The Credit History Underclass
Millions of Americans with damaged credit records are at risk of being unfairly denied job opportunities by companies that use credit histories to screen applicants. Faced with growing public complaints, seven states have rightly limited the use of credit histories by potential employers. Federal, state and local lawmakers who are considering similar legislation are on the right track.
Job-related credit checks have grown increasingly popular, with an estimated 60 percent of employers using them, up from about 20 percent in the mid-1990s. Yet several studies have shown — and some in the credit-checking industry readily admit — that a poor rating does not automatically make a person a poor job prospect or more likely to commit fraud.
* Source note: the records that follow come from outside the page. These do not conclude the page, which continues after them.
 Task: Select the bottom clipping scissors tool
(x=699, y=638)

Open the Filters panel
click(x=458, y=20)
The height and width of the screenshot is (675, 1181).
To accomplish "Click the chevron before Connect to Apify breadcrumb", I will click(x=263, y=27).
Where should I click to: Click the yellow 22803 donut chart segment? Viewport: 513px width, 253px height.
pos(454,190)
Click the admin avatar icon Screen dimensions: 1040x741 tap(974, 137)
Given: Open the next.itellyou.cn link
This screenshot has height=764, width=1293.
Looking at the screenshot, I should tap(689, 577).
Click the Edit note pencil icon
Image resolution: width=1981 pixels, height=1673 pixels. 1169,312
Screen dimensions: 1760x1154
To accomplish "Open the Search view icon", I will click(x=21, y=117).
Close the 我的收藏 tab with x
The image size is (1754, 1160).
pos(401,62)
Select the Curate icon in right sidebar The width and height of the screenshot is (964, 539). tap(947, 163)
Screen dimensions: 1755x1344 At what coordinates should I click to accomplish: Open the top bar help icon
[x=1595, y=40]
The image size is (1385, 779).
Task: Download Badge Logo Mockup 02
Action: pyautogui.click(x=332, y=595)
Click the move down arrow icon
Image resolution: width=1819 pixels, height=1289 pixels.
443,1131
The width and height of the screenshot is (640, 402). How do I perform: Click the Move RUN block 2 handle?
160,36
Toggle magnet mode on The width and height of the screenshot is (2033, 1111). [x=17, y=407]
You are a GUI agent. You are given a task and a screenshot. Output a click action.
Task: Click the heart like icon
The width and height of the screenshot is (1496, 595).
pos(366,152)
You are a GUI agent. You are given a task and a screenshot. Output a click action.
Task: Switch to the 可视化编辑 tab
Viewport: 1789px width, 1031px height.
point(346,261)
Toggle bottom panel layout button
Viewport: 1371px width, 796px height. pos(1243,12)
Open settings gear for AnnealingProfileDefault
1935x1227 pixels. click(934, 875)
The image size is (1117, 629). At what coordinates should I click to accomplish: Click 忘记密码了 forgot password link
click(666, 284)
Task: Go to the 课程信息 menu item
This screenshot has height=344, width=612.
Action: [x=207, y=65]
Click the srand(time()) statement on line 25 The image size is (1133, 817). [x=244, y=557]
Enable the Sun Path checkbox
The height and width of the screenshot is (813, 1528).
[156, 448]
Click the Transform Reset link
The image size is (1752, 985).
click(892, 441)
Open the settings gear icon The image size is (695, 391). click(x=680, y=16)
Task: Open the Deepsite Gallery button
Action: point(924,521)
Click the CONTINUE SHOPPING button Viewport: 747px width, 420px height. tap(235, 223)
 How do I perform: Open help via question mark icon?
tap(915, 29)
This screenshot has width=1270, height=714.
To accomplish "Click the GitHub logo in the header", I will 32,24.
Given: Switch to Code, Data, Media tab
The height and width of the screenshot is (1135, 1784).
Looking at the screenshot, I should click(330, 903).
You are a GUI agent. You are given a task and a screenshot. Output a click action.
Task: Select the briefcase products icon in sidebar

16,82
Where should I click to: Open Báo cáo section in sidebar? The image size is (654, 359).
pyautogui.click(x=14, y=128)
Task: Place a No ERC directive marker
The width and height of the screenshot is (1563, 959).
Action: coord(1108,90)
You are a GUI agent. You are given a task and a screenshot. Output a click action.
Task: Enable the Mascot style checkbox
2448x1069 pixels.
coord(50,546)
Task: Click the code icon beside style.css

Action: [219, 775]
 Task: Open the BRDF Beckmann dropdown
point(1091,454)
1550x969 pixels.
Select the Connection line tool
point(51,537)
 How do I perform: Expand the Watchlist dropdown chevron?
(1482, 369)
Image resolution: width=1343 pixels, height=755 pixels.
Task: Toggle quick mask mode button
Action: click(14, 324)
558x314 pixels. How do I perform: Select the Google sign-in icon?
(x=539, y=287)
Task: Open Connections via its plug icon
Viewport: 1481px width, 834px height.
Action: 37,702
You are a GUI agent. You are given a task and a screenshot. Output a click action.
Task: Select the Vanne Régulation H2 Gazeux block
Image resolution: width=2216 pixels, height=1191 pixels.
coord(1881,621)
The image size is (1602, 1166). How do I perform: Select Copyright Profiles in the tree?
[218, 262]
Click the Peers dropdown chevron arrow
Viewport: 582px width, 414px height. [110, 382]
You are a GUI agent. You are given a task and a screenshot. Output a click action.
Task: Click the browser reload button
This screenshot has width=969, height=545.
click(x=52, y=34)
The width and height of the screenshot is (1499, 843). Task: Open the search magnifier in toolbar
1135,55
Very often, damaged credit is the result of a layoff during the recession, divorce or a catastrophic illness.
Washington, Connecticut, Hawaii, Illinois, California, Maryland and Oregon have passed laws limiting the use of credit screening in hiring decisions. But some of these laws still need to be tightened and exemptions narrowed. Illinois, for example, allows employers to continue to do credit checks on managers and minor retail workers.
Bills pending in the New York State Assembly and the New York City Council would be more restrictive, prohibiting employers from using a job applicant’s credit history except in cases where such checks are required by either state or federal law. A bill pending in Congress, called The Equal Employment for All Act, would work in a similar fashion.
Credit-history screening can also lead to discrimination against minorities, who have historically been targeted for predatory lending practices that made them more vulnerable to default and blemished records.
The Equal Employment Opportunity Commission, which has sued two companies for credit-record screening, has repeatedly said that such screening is illegal when it excludes groups of people and is not job-related or justified by business necessity.
The interest around this issue shows that more lawmakers are starting to realize how this unfair practice damages the lives and job prospects of millions of people. The sooner they act to end it, the better.